It seems like everyone these days can agree on what tastes
good and what tastes bad –for example the cake on the left looks delicious, but
the baby mouse donut on the right - although most of us have never tasted it
before - doesn’t seem to trigger our appetite, no matter how hungry we may be.
So what exactly drives our taste perception and preferences?

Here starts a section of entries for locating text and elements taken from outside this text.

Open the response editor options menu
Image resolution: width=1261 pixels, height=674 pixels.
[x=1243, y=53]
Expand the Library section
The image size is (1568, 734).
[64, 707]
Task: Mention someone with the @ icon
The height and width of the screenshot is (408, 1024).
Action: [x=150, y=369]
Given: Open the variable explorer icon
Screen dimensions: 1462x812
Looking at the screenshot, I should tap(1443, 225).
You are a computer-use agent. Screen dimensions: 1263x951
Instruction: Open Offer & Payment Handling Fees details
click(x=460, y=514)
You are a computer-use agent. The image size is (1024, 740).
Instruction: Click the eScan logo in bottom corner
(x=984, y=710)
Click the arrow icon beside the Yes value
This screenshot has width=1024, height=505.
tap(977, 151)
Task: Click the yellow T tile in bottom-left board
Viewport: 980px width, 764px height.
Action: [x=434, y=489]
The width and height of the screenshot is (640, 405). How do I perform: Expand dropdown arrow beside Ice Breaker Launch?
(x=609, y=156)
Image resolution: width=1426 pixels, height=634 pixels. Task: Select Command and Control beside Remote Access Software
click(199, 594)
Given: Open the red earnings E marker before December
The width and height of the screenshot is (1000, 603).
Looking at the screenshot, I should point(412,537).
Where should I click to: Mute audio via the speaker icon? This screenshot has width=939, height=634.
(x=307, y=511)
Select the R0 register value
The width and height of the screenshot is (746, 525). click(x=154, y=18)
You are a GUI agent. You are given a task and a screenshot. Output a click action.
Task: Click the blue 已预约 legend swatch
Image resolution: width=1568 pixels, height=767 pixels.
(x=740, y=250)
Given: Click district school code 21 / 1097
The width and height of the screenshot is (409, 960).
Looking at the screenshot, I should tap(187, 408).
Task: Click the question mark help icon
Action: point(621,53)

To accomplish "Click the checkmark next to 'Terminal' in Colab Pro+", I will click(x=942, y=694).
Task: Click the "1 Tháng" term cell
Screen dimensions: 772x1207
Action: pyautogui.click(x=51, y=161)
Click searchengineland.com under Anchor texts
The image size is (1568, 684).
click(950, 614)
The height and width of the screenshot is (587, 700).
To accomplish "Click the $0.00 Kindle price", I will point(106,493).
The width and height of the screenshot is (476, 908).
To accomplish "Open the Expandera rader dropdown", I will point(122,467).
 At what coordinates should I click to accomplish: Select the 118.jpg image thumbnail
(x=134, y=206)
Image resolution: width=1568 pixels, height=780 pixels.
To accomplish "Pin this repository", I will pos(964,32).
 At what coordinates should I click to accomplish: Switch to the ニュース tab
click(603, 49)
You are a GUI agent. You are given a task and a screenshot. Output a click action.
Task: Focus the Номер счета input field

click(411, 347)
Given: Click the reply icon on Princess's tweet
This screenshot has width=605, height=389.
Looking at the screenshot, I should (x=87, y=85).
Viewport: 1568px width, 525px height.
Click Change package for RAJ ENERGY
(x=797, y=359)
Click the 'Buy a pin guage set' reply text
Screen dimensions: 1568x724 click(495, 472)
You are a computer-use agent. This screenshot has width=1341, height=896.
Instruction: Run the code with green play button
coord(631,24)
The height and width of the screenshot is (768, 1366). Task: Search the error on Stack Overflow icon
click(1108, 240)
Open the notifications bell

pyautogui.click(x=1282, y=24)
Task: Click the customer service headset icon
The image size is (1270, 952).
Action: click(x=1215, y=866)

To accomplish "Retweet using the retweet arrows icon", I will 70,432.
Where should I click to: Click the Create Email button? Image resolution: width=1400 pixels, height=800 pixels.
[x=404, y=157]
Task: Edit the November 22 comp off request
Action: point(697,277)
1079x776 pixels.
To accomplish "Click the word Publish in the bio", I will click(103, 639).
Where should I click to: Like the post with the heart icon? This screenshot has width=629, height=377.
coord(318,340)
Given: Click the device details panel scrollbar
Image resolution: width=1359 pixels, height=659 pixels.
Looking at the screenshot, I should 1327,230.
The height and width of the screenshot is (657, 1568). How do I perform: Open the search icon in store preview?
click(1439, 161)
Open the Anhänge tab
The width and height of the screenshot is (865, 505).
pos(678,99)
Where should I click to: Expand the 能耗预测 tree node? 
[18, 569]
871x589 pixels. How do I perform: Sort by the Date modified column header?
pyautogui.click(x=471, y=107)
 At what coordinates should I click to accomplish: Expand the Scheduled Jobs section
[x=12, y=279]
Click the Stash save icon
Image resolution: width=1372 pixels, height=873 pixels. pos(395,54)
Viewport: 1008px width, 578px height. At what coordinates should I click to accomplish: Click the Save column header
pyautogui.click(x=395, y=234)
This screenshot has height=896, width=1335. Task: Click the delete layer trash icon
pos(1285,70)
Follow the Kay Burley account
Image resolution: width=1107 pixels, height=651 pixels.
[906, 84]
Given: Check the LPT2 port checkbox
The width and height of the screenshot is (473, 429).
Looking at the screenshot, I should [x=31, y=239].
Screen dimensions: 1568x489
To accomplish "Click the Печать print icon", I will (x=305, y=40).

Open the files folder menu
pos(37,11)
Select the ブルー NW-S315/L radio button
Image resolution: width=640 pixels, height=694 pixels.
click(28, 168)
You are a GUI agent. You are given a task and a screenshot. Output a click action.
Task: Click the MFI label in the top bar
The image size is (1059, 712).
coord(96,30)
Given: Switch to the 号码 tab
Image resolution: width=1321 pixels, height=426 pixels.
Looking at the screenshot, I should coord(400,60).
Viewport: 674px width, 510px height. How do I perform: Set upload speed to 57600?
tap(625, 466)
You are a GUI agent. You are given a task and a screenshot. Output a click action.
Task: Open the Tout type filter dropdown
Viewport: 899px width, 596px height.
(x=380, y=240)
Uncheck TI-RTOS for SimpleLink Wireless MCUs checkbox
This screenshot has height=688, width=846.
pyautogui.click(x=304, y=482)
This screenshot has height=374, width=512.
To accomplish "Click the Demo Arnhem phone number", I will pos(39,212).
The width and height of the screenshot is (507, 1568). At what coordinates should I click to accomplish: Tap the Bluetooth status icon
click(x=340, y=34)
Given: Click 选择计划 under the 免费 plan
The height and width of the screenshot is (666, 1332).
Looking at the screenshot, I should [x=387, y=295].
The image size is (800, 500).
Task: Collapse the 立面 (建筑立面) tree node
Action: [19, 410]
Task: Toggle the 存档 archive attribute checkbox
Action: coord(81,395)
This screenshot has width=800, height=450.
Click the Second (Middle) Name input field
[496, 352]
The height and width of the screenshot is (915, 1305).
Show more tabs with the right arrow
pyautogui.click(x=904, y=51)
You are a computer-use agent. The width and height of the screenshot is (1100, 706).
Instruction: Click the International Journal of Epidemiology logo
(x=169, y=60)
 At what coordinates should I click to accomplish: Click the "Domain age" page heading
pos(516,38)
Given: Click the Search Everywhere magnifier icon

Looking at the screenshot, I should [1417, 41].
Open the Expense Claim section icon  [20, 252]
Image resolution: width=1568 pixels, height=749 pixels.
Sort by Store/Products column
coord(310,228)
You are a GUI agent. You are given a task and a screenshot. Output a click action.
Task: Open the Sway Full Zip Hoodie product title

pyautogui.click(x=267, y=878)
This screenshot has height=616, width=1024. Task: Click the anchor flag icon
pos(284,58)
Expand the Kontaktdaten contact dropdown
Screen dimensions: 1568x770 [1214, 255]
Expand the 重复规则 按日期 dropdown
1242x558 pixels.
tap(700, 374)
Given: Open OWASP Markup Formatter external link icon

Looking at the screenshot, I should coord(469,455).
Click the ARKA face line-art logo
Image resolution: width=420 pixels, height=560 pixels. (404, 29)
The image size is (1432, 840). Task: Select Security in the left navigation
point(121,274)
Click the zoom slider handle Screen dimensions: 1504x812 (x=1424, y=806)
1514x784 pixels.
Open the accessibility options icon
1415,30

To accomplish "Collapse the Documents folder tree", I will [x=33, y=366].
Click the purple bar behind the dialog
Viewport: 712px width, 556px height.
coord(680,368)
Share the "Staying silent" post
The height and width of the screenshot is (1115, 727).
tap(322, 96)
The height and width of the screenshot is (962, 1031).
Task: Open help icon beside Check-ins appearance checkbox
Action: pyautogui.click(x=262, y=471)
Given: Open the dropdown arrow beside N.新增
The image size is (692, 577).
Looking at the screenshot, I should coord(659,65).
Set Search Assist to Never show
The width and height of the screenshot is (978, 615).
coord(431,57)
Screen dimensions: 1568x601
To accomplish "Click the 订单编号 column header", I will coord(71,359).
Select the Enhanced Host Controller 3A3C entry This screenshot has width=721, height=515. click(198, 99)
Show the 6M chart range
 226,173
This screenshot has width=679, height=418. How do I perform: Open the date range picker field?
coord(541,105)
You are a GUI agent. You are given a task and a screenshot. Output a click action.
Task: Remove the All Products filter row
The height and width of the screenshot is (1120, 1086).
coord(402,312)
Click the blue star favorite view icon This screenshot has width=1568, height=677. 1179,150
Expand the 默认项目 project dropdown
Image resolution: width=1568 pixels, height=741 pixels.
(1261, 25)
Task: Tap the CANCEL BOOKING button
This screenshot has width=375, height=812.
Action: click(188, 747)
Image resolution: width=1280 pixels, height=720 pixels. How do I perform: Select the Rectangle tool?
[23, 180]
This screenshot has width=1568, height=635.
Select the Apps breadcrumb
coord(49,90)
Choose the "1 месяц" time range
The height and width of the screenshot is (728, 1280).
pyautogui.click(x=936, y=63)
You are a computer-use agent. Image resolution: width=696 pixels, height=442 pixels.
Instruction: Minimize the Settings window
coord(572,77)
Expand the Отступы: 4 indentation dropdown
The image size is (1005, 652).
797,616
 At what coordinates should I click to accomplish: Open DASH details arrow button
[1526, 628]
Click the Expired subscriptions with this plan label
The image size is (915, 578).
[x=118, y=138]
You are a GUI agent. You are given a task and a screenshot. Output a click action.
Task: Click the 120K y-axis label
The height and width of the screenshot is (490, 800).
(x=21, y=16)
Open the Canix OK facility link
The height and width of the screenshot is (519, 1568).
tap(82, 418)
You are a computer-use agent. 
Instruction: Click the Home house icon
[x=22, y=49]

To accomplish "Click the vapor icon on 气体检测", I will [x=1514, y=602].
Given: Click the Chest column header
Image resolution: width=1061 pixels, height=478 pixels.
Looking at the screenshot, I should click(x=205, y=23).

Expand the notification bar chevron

Many of us think taste is independent of our other senses (Drewnowski 1997), but try eating a jelly bean while holding your nose closed with your other hand (Small 2008) – you can’t seem to taste the flavor now, can you? In fact, smell – along with other chemical irritations - plays a large component in our judgment of taste. Most of us might have learned this in grade school, but here’s something new: Beauchamp, Gary & Mennella recently published a paper on their discovery that in addition to being innate, taste can also be learned both pre- and post- natally. The 5 taste preferences: sweet, sour, salty, bitter, umami, and savory are developed at different stages in life – in fact, an infant innately prefers sweet, umami, and salty flavors over the others due to the nutritional needs these tastes provide in order for the infant to survive. Glucose is essential for anabolic and catabolic processes, explaining the innate tendency to favor sweet foods, while proteins are essential in muscle building and enzyme functioning, justifyingthe umami preference. Salt, too, is necessary to help buffer membranes, and help drive neuronal signals. In contrast, sour and bitter flavors are disfavored early on because these substances are 1) not necessary for proper bodily functioning and 2) are most likely harmful to the individual. In fact, our “gag” response to such appalling flavors is a reflex, informing us to avoid potentially toxic substances that may lead to sickness or even death. Evolution has affected our taste preferences before we are even able to recognize it!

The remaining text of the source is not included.